Mereka mengira bahwa kemunculan orang baru itu mampu mereka kendalikan (seperti Boneka). Lalu dengan cepat mereka memberikan legitimasi politik dengan menyiapkan kendaraan politik.
Namun pada tahap selanjutnya kita saksikan, bahwa populisme telah menciptakan para tiran. Kita dapat belajar pada tiga pemimpin dalam penilaian yang sama: pembunuh demokrasi. Hitler, Mussolini, dan Hugo Chavez.
Mengapa mereka sama? Sebab mereka muncul dari kegagalan politisi lama. Dan ketiga orang ini memiliki kesamaan, yaitu: menolak aturan main demokrasi dengan kata dan perbuatan. Lalu menyangkal legitimasi lawan. Juga mendorong kekerasan. Dan terakhir membatasi kebebasan.
Tipe pemimpin semacam ini akan mudah saja untuk memberedel pers, menawan para kritikus, merusak lembaga-lembaga negara hingga mendeligitimasi panitia pemilu.

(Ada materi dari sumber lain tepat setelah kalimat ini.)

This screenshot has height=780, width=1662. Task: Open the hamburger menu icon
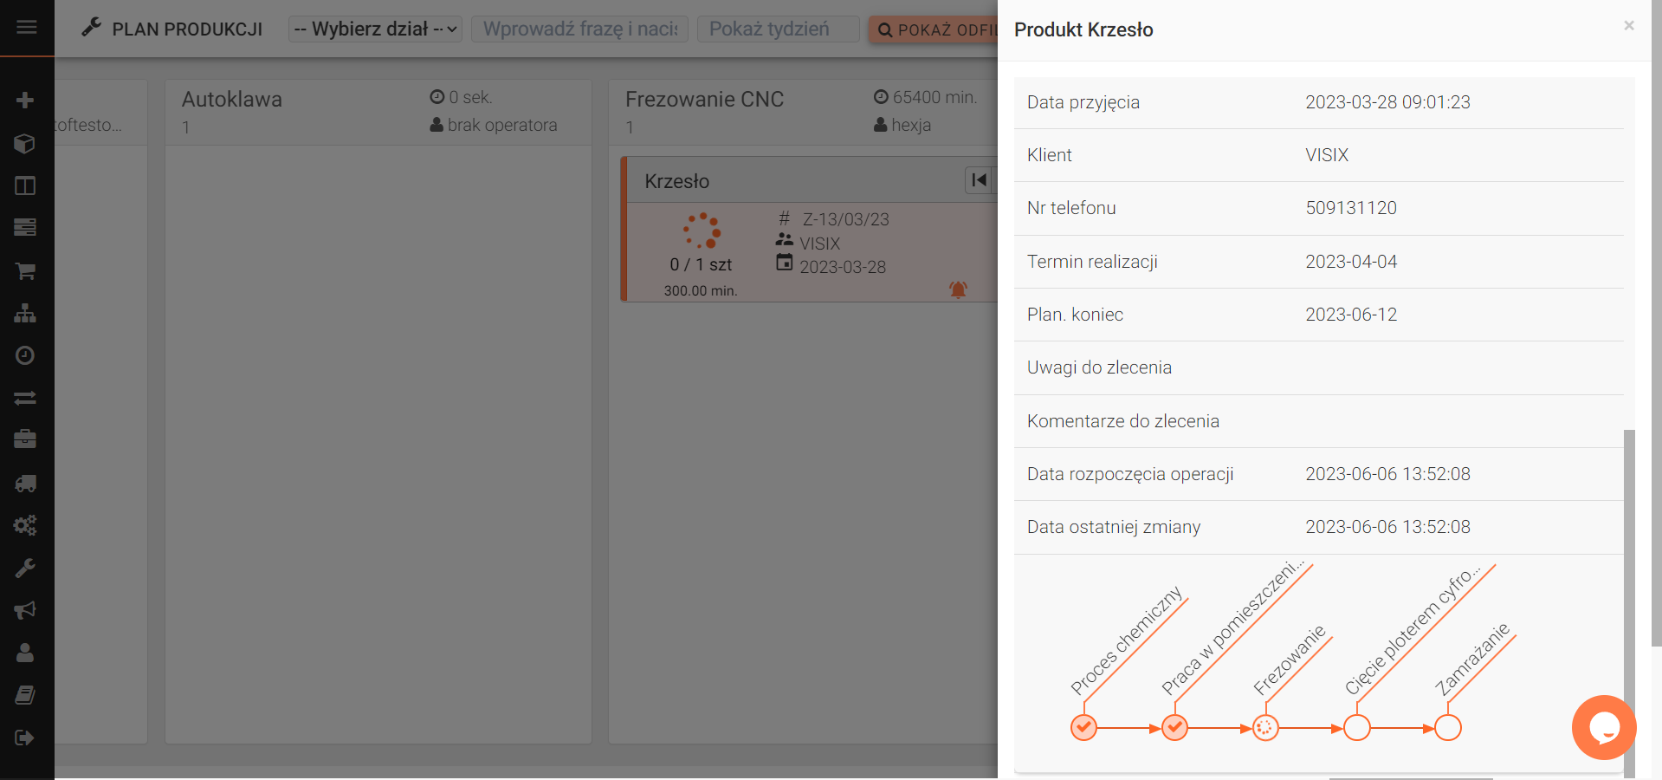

Tipe otoritarianisme yang seperti Hitler, maupun Mussolini, muncul agak lebih cepat dari operasi wacana perpanjang masa jabatan presiden. Otoritarianisme itu terlihat dari penutupan acara Indonesia Lawyers Club, bukti nyata adanya pemberedelan terhadap kebebasan pers. Pembungkaman terhadap aktivis terlihat secara nyata dengan ditangkap dan di penjaranya Syahganda Nainggolan dan Jumhur Hidayat.
Dalam rangka untuk menekuk para tokoh Islam, maka Habib Rizieq dipenjara. Semua langkah itu adalah sebagai kata pengantar untuk memperlihatkan kebengisan dan kekejaman.

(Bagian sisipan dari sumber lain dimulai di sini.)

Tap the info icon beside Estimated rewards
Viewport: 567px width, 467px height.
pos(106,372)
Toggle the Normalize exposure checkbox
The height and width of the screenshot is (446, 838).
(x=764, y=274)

Supaya apa? Supaya setiap orang yang mencoba ingin melakukan hal yang sama tidak berani melakukannya.
Apakah itu otoriter? Ya! Sebab pembungkaman kebebasan, represifitas terhadap aktivis dan Mahasiswa terjadi menyeluruh dalam berbagai aksi demonstram. Sehingga indeks demokrasi Indonesia mengalami kemunduran yang cukup signifikan pada 2021.
Indonesia mengalami penurunan Index pada angka 6,70 dari skor 1-10. Sementara pada tahun 2022 ada peningkatan, Indonesia meraih 6,30. Negara demokrasi ke 52 dari 167 negara.
Kondisi negara yang demikian merosot dengan tingkat ekonomi masyarakat yang semakin sulit mengingatkan kita pada suatu keadaan dimana para tiran akan rontok sekuat apa pun dia mengcengkram kekuasaan, kalau sudah terjadi gejolak maka akan berakhir jua.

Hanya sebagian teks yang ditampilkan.